Pancreatic Cancer: Screening

(asked on 21st February 2018) - View Source

Question to the Department of Health and Social Care:

To ask the Secretary of State for Health and Social Care, what steps his Department is taking to ensure that the NHS has the capacity to offer people with suspected pancreatic cancer an FDG-PET/CT scan, as recommended in the recent NICE guideline, Pancreatic cancer in adults: diagnosis and management.


Answered by
Steve Brine Portrait
Steve Brine
This question was answered on 28th February 2018

In 2015, NHS England completed a Phase I procurement of positron emission tomography–computed tomography (PET-CT) services. This procurement secured a £87 million investment in PET-CT services and installation of new scanners in over 30 sites across England. NHS England is currently in the process of procuring services for Phase II of this programme which were not part of the first phase of procurement. Two of the aims of this procurement are to secure services that are high-quality and offer value for money and ensure there is sufficient capacity to meet future needs.

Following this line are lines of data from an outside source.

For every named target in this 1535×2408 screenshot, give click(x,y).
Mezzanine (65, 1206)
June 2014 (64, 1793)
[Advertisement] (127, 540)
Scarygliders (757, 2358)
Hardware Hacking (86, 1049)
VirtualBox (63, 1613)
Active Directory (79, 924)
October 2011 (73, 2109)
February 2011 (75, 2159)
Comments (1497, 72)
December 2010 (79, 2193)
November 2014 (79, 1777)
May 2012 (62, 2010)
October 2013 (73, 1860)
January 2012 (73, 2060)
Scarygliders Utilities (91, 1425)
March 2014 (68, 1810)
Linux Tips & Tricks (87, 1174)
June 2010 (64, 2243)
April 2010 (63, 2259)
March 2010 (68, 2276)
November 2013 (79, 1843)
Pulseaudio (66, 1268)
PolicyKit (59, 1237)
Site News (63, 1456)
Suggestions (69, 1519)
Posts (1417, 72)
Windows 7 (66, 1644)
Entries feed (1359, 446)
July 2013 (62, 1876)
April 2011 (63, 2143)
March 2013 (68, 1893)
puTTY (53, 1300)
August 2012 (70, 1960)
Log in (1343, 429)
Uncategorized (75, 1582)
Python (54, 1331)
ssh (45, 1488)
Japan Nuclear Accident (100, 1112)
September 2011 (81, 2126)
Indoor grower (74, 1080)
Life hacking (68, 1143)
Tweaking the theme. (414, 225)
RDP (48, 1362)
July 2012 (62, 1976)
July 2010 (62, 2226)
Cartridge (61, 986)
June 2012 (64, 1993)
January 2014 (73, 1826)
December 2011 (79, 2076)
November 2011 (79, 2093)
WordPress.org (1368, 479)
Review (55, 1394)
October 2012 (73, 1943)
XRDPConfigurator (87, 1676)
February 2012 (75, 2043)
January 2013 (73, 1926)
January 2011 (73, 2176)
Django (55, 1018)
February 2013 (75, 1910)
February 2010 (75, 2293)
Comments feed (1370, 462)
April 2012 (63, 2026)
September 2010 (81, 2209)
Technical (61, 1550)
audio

NHS England already commissions the use of fludeoxyglucose (FDG) PET-CT in the management of both metastatic and recurrent pancreatic disease. Work is underway by the Cancer Diagnostics Clinical Reference Group to review alignment of our current clinical commissioning policy and the National Institute for Health and Care Excellence guidance on pancreatic cancer; this work is expected to be completed by the Cancer Diagnostics Clinical Reference Group by the end of March 2018. Should there be a need to review our clinical commissioning policy for FDG PET-CT for pancreatic cancer as a result of the guideline, this would be subject to NHS England’s standard operating protocols and procedures.